Power Integrations (“PI”) sued Fairchild Semiconductor International and related parties (“Fairchild”) for willfully infringing its patents related to a technique for reducing electromagnetic interference by jittering the switching frequency of a switched mode power supply. The relevant claim language requires “the digital to analog converter coupled to the counter, the counter causing the digital to analog converter to adjust the control input and to vary the switching frequency of the power supply.” The district court adopted PI’s claim interpretation and construed “coupled” to require “that the two circuits be connected in a manner such that voltage, current, or control signals pass from one to another.’” The court agreed, that “coupled” did not “require a direct connection or … preclude the use of intermediate circuit elements.”
While litigation was pending, the Patent Office granted Fairchild’s request for ex parte reexamination of the asserted claims. PI urged the Board to adopt the district court’s claim construction. The Board concluded, like the district court, that “coupled to” did not preclude intervening components. Because prior art disclosed a programmed memory between the counter and the digital to analog converter, the asserted claims were found to be anticipated. However, the Board did not address that the “coupled” connection, whether direct or indirect, must allow voltage, current, or control signals pass between them.
PI filed a request for rehearing, arguing that the Board “had ‘misapprehended’ its argument regarding the proper construction of the term ‘coupled to.’” The Board denied PI’s request and maintained that the claims were anticipated. PI then challenged the Board’s decision in the district court. After determining that it lack subject matter jurisdiction, the district court transferred to the case to the Federal Circuit.
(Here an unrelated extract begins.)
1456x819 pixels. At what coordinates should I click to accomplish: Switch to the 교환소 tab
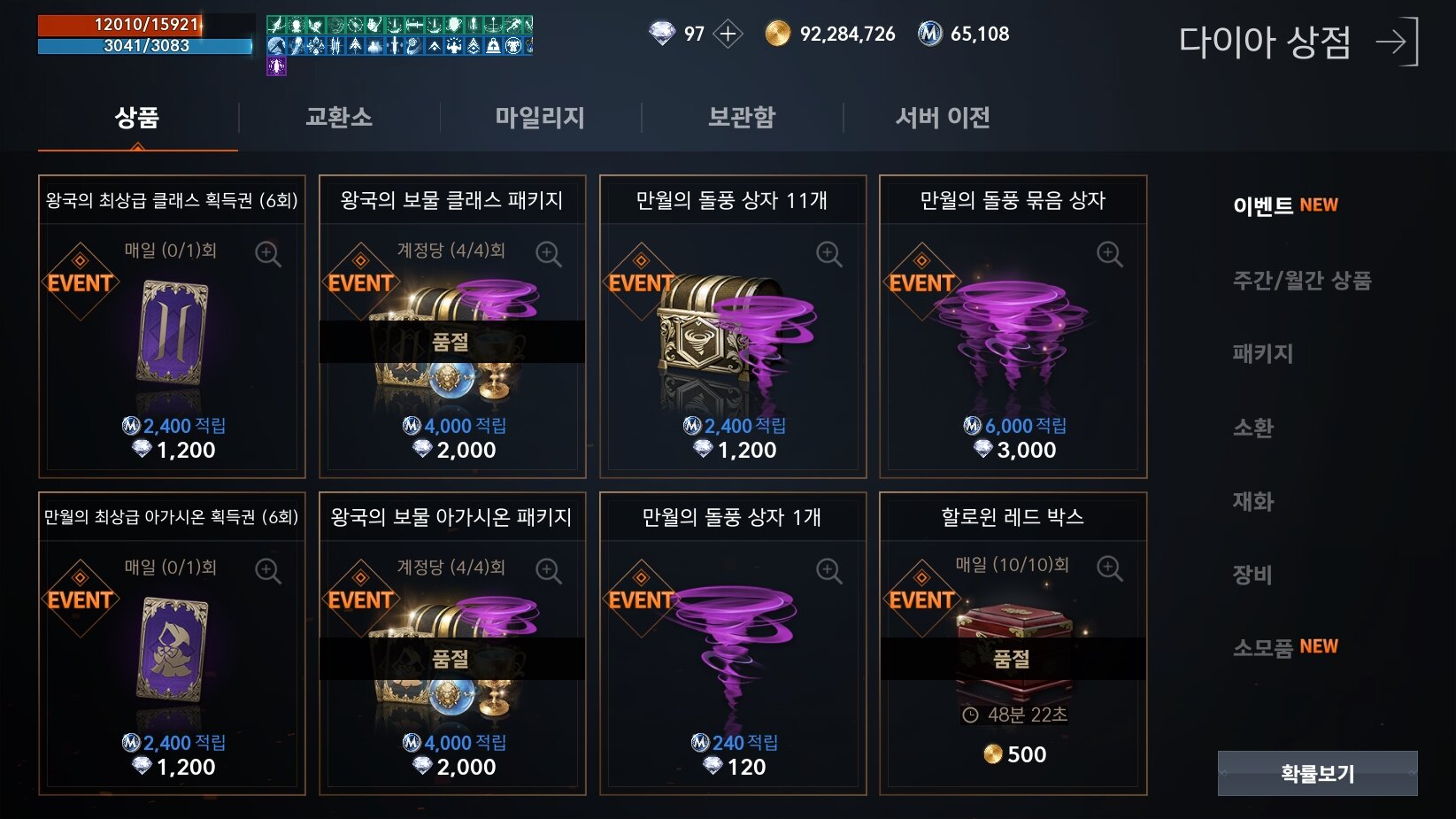pos(339,117)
The Federal Circuit held that “the [B]oard fundamentally misconstrued [PI’s] principal claim construction argument and failed to provide a full and reasoned explanation” of its anticipation rejection. The critical issue was whether the claims require (1) the counter itself or (2) the counter and a memory functioning together to drive the digital to analog converter, i.e. a controlling voltage, current or signal. The Board’s decision, however, focused only on whether there can be intervening components between the counter and the digital to analog converter. The Board also failed to evaluate PI’s main argument that “the ‘coupled’ limitation requires that the counter pass control signals, voltage, or current to the digital to analog converter to control it, and that the presence of a memory programmed with data specifying how to vary the switching frequency ‘uncouples’ the counter and the digital to analog converter and severs the requisite control relationship between them.”
Furthermore, even though the Board is generally not bound by the district court’s construction of claim terms, it does not mean that “it has no obligation to acknowledge that interpretation or to assess whether it is consistent with the broadest reasonable construction of the term.” Here, given that PI’s main argument was the proper interpretation of the term “coupled,” which was construed by the district court, the Board had an obligation “to evaluate that construction and to determine whether it was consistent with the broadest reasonable construction of the term.” Because the Board failed to address the district court’s interpretation of the term “coupled” and failed to provide adequate explanation for its decision to reject the claims as anticipated, the Court reversed and remanded.